*Provided records*
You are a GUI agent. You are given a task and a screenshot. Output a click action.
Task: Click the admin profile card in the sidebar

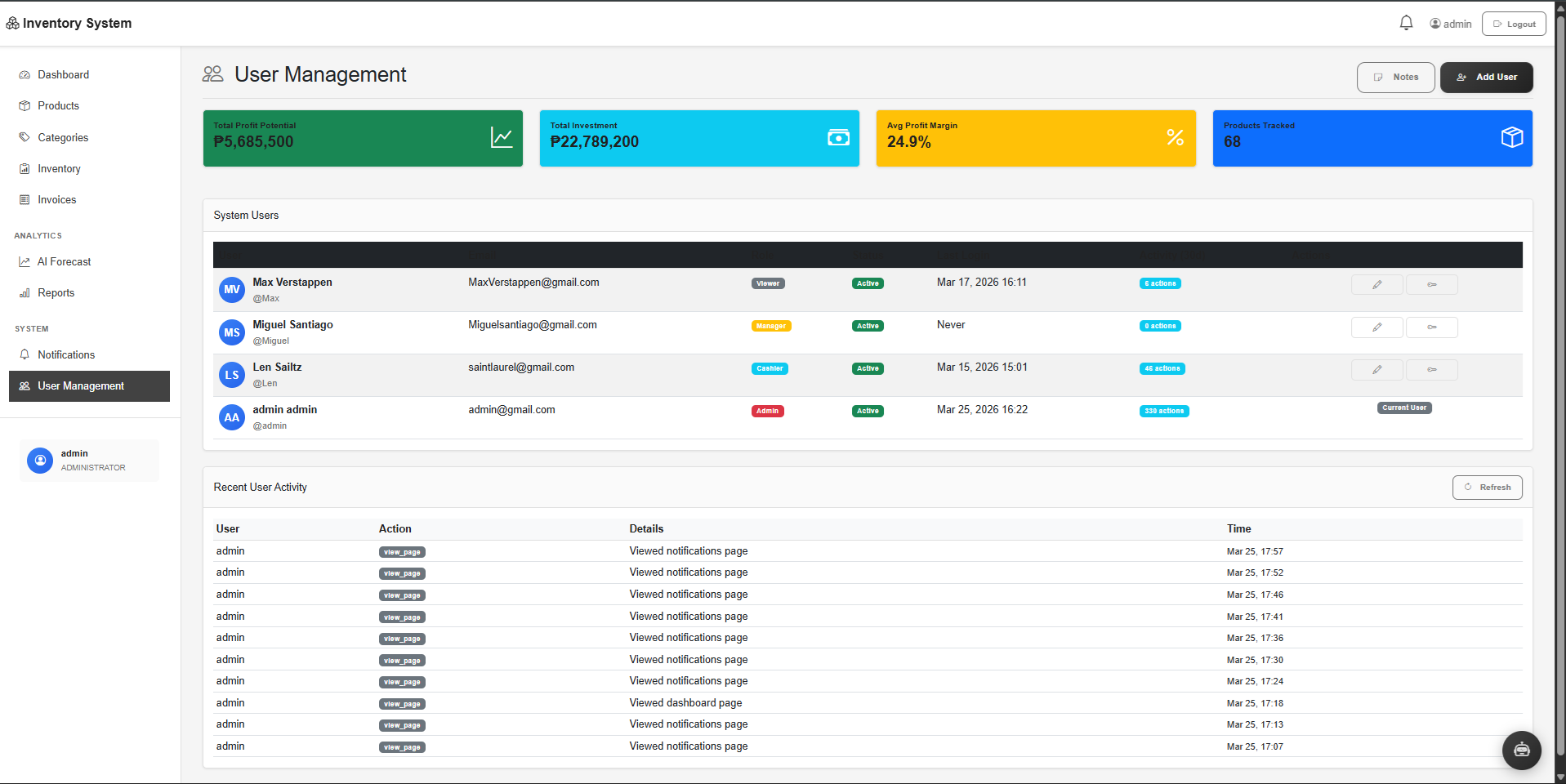89,460
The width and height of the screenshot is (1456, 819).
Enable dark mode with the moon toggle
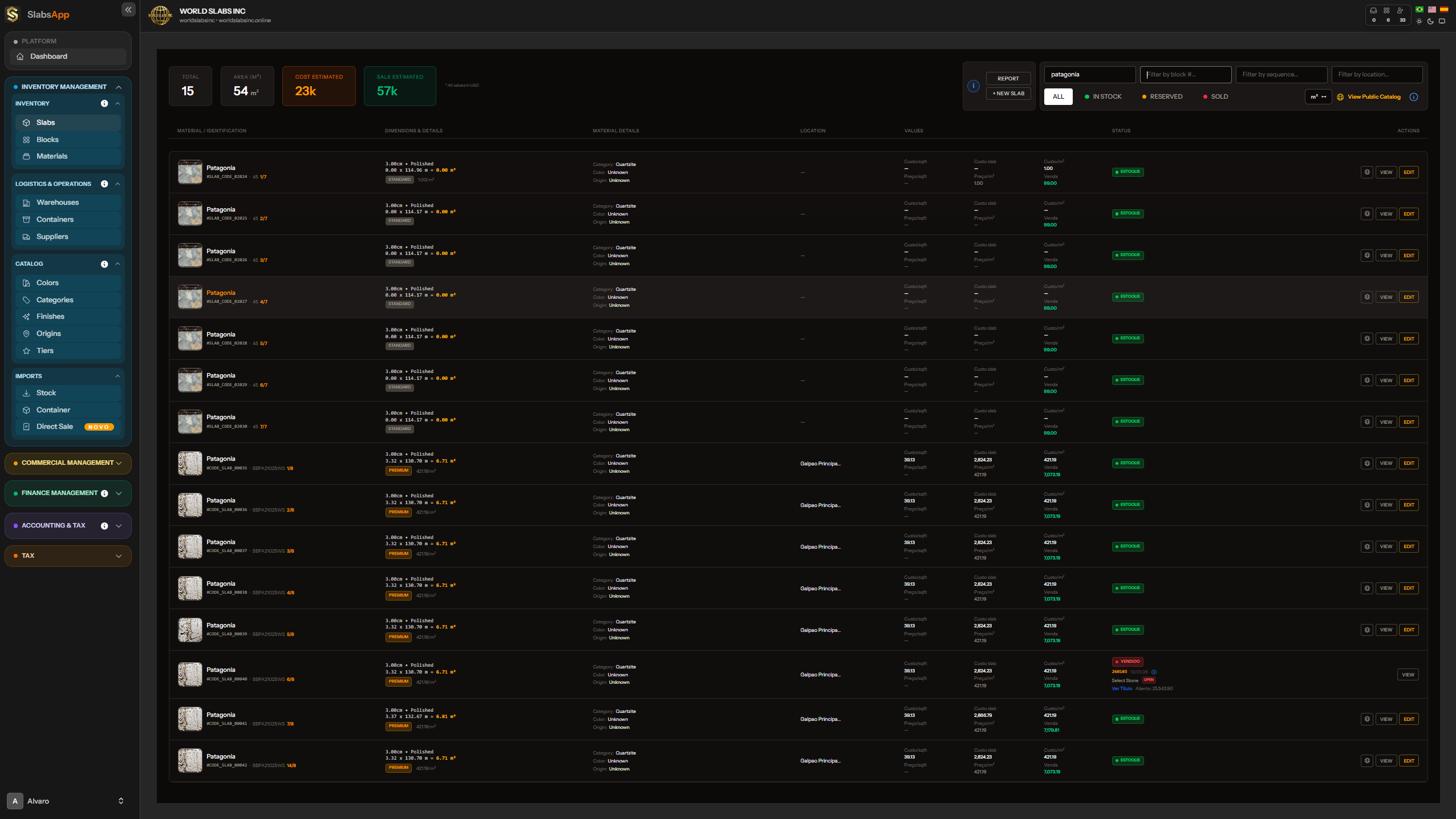pyautogui.click(x=1430, y=21)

*Exercise description*
Copy the data again from the line with "The width and" through the end, requests included, adding 22 to every number in the click coordinates and leaving the pictures out.

*Response*
The width and height of the screenshot is (1456, 819).
Enable dark mode with the moon toggle
pyautogui.click(x=1452, y=43)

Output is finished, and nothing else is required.